**Data supplied**
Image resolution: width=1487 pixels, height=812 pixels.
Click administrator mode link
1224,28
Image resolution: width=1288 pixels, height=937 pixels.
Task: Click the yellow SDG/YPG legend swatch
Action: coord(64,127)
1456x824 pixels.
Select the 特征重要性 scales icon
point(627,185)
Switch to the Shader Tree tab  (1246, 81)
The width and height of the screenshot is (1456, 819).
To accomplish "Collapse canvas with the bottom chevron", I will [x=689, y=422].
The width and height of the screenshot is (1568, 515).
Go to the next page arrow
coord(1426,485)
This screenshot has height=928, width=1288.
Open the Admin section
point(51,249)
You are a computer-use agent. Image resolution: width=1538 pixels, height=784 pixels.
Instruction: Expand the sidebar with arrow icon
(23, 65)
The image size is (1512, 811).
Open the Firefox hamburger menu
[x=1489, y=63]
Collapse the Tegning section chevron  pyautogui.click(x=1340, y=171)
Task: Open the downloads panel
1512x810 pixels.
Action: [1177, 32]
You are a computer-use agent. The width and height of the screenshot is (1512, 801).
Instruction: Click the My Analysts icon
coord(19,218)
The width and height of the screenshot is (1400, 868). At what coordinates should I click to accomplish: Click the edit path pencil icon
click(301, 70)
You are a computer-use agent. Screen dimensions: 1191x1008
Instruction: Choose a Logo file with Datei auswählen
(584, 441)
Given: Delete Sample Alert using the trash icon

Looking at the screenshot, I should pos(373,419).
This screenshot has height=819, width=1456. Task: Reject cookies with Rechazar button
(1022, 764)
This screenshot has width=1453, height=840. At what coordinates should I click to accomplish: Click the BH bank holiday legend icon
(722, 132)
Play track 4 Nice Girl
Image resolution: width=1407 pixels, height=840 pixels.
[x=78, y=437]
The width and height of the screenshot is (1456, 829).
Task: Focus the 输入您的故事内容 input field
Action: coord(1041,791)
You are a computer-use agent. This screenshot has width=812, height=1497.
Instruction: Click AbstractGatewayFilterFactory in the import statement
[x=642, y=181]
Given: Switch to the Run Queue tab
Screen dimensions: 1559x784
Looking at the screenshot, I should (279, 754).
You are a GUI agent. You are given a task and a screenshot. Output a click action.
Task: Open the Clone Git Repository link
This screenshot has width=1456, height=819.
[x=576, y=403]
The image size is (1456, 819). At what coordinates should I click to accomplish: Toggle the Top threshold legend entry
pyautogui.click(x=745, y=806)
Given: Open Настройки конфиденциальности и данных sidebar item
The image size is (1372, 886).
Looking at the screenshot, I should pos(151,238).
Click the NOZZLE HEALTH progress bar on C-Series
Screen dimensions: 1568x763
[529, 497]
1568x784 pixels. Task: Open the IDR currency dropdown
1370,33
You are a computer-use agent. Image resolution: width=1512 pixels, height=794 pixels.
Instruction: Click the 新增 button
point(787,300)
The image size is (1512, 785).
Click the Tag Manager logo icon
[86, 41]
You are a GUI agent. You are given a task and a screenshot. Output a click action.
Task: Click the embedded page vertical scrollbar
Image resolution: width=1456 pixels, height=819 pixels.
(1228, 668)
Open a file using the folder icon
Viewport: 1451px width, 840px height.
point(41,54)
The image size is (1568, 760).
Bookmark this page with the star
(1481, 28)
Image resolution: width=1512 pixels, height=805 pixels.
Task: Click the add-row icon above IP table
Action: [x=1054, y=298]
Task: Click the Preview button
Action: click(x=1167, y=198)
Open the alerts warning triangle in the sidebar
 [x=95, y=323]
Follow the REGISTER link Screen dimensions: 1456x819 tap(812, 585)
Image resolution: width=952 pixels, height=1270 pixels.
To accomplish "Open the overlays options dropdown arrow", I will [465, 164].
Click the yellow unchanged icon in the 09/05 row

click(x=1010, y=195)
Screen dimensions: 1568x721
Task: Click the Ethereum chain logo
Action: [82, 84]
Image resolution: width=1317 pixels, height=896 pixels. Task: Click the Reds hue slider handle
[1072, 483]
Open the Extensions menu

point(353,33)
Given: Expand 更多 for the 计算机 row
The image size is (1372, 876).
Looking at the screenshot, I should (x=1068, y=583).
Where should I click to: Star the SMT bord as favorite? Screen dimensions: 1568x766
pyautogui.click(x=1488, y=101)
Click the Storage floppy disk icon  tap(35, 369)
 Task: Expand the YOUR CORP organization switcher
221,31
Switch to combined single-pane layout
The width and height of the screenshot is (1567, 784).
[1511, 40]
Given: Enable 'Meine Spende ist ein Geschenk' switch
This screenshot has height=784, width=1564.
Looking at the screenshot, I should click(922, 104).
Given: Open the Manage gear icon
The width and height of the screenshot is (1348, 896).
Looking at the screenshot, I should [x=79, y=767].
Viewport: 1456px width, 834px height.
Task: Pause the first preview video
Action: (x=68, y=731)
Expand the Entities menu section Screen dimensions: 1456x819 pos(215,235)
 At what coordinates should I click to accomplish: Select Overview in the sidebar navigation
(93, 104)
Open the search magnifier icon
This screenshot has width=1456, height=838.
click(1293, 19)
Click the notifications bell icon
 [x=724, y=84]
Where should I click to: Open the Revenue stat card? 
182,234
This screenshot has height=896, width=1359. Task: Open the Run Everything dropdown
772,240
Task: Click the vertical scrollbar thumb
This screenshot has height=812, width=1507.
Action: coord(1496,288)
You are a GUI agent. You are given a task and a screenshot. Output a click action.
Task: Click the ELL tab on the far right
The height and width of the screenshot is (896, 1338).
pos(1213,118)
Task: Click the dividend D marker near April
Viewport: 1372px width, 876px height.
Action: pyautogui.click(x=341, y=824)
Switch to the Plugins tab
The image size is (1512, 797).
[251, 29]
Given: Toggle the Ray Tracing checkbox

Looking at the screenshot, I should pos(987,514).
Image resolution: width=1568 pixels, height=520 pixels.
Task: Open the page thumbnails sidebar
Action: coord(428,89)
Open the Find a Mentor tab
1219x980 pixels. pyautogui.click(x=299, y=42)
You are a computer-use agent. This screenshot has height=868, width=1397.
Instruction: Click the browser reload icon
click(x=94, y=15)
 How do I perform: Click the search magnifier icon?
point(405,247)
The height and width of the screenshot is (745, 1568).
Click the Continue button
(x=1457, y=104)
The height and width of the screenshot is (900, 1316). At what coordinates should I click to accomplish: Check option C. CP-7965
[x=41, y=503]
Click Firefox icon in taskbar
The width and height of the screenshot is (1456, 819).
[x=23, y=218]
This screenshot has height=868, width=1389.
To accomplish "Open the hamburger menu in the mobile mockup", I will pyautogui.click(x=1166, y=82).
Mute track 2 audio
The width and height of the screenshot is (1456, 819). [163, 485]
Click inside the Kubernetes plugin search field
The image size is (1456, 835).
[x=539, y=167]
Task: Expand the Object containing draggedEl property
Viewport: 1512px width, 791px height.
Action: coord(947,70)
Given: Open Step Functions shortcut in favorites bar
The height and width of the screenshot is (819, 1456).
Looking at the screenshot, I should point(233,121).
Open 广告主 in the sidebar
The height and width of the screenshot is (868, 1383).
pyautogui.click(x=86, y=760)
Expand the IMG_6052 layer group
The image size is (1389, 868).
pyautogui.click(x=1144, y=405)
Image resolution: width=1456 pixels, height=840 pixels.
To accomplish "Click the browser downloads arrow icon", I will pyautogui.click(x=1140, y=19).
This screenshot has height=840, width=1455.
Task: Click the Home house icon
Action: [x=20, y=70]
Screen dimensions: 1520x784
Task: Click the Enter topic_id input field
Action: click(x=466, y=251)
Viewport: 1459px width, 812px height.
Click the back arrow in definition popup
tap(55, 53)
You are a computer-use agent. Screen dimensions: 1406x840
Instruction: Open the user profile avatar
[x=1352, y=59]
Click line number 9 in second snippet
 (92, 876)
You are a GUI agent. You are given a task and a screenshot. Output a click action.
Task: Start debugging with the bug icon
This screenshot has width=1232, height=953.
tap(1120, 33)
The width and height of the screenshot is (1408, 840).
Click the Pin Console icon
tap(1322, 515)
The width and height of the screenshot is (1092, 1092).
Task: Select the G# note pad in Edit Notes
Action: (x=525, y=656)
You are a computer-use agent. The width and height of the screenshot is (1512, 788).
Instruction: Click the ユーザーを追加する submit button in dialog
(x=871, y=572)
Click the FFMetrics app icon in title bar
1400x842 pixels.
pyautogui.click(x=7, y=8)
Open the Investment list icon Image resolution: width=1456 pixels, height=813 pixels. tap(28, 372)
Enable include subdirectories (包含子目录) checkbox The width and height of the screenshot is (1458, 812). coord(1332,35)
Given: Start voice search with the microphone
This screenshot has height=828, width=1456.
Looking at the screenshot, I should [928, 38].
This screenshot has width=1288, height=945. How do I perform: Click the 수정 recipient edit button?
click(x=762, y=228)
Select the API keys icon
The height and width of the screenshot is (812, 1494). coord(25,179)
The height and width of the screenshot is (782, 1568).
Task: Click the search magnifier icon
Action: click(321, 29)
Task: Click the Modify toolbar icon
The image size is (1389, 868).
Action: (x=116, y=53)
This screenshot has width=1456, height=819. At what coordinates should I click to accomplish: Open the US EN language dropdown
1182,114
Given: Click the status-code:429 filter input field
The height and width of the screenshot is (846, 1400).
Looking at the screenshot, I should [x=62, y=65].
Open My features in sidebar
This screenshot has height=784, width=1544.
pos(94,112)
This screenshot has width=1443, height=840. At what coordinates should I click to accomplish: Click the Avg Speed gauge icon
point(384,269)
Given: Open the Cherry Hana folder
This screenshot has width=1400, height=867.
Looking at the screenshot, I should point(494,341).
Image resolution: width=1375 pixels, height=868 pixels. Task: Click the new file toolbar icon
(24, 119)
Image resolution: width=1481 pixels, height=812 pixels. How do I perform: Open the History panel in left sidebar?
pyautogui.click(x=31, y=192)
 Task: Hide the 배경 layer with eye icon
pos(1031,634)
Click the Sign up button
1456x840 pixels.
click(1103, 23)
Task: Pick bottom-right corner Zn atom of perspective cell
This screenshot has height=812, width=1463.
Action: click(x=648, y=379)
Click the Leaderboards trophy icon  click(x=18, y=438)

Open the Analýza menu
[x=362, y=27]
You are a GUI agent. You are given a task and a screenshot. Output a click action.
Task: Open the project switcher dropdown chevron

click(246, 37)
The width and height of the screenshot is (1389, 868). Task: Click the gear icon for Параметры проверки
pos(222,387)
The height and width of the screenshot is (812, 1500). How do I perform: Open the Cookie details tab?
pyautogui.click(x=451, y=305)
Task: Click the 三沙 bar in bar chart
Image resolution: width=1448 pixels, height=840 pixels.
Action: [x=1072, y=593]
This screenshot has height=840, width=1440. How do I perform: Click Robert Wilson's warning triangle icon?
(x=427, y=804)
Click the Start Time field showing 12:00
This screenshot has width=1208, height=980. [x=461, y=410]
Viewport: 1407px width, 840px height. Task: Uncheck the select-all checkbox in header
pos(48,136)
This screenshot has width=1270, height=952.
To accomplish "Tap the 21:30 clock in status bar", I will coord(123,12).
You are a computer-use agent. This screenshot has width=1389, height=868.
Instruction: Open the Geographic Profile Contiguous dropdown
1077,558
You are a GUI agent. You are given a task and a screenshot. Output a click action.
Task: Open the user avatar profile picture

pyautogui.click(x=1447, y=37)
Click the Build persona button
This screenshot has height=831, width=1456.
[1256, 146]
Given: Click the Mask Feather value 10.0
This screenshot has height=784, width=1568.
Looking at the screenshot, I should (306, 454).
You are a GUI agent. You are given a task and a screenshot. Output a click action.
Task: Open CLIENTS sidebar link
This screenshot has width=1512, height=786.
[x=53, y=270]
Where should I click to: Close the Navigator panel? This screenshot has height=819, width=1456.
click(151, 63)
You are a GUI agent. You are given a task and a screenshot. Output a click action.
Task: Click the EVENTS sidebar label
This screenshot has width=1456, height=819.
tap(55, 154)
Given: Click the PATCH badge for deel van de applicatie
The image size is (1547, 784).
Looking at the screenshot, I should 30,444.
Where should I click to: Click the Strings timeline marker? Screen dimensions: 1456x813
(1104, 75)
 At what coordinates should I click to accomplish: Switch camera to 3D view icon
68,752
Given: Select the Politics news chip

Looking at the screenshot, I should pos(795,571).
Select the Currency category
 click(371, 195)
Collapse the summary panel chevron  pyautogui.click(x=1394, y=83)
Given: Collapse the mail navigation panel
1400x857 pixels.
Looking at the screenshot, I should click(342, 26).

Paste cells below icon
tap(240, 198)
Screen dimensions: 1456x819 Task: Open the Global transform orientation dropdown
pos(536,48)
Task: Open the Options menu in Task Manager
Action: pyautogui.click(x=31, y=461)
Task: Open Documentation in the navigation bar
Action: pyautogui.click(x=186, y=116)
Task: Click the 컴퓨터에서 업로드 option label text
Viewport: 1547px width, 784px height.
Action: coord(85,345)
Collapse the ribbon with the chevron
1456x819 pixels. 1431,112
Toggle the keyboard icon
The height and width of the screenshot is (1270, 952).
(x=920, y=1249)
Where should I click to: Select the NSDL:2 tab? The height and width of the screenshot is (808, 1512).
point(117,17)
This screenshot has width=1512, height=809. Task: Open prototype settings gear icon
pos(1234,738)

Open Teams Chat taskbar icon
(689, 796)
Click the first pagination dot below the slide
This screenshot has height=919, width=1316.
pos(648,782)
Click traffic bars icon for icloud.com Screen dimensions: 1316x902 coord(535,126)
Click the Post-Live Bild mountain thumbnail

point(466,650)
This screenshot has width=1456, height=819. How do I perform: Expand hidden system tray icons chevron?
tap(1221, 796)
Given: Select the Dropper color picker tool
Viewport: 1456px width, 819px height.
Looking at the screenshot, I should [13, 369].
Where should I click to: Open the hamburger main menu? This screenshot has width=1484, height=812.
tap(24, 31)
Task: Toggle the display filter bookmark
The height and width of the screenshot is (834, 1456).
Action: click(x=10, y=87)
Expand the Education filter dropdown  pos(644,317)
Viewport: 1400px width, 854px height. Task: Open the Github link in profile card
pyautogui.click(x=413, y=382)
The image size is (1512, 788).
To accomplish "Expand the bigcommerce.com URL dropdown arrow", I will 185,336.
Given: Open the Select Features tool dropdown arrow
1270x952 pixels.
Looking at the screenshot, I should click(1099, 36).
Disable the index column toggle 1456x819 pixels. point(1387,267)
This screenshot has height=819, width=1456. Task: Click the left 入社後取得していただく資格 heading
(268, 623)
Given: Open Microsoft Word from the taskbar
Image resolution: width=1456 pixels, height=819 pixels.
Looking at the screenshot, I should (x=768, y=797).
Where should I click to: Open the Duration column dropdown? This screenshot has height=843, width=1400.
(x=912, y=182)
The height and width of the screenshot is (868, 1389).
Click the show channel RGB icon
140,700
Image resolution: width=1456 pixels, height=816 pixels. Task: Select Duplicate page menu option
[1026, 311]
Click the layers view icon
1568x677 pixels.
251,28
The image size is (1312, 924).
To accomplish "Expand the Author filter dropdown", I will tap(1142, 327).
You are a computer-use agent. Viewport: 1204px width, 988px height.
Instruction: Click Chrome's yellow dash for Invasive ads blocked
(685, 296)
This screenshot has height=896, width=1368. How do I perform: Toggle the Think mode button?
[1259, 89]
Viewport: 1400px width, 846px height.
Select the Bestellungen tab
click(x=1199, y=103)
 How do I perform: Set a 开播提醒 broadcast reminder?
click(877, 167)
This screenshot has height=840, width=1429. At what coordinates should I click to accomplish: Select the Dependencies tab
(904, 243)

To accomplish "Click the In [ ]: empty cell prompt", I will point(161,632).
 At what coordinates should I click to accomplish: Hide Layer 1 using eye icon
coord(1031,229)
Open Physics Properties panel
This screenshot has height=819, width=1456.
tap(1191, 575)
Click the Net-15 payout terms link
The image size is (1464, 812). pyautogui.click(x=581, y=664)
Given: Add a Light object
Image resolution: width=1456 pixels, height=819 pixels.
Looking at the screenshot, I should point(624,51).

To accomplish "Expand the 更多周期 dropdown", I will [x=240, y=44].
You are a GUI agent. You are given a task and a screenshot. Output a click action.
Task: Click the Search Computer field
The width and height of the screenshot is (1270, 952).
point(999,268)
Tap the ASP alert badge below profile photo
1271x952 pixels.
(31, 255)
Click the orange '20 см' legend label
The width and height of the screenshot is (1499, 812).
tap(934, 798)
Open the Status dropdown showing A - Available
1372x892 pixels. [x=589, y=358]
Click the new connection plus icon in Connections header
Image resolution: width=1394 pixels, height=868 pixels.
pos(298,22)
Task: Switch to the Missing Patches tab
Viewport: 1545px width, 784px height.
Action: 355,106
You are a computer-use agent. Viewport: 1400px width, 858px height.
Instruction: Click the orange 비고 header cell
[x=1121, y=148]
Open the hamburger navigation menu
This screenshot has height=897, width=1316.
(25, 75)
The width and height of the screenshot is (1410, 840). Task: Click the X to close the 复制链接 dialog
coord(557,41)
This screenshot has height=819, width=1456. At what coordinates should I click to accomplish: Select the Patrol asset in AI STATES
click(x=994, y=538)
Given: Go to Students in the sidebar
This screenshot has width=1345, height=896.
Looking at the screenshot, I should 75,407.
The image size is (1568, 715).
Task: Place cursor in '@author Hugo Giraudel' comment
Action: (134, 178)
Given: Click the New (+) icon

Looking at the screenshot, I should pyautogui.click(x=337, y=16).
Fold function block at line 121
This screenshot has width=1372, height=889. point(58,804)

**What needs to be done**
Whenever the word "right" shows up in a line above, copy that line.

**Written answer**
Task: Click the ELL tab on the far right
Task: Pick bottom-right corner Zn atom of perspective cell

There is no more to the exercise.